Upgrading from Core 2.4 to 3.0

  • The org.apache.spark.ExecutorPlugin interface and related configuration has been replaced with org.apache.spark.plugin.SparkPlugin, which adds new functionality. Plugins using the old interface need to be modified to extend the new interfaces. Check the Monitoring guide for more details.

  • Deprecated method TaskContext.isRunningLocally has been removed. Local execution was removed and it always has returned false.

  • Deprecated method shuffleBytesWritten, shuffleWriteTime and shuffleRecordsWritten in ShuffleWriteMetrics have been removed. Instead, use bytesWritten, writeTime and recordsWritten respectively.

  • Deprecated method AccumulableInfo.apply have been removed because creating AccumulableInfo is disallowed.

  • Event log file will be written as UTF-8 encoding, and Spark History Server will replay event log files as UTF-8 encoding. Previously Spark writes event log file as default charset of driver JVM process, so Spark History Server of Spark 2.x is needed to read the old event log files in case of incompatible encoding.

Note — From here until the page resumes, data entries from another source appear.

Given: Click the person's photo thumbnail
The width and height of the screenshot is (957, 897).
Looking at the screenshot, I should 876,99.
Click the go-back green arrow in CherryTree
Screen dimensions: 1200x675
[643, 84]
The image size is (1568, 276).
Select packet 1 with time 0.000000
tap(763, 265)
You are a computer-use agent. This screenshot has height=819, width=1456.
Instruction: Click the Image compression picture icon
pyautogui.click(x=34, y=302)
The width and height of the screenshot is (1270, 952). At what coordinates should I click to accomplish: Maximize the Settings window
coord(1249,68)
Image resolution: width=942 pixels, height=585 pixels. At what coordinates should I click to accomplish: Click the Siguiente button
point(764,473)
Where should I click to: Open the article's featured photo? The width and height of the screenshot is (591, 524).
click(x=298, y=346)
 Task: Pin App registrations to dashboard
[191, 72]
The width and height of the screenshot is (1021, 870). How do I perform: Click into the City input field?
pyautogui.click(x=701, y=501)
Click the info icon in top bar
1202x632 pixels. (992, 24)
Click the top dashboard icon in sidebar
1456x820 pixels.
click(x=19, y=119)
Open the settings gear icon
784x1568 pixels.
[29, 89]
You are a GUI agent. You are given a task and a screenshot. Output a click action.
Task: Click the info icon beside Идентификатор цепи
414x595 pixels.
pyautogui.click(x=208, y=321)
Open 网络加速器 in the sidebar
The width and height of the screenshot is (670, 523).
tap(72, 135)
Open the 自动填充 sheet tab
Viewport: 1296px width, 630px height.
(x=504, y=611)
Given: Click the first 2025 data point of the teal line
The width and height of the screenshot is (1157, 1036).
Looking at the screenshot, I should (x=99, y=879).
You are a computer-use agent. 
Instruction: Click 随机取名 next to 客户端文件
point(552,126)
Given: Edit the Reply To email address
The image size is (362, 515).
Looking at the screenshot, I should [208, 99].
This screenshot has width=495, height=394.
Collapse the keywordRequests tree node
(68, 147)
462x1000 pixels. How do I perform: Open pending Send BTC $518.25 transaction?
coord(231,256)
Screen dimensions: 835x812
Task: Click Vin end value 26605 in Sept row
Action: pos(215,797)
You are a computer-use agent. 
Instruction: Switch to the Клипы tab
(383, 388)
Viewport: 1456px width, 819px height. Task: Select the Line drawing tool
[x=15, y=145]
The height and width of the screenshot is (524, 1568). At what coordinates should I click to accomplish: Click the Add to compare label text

  • A new protocol for fetching shuffle blocks is used. It's recommended that external shuffle services be upgraded when running Spark 3.0 apps. Old external shuffle services can still be used by setting the configuration spark.shuffle.useOldFetchProtocol to true. Otherwise, Spark may run into errors with messages like IllegalArgumentException: Unexpected message type: <number>.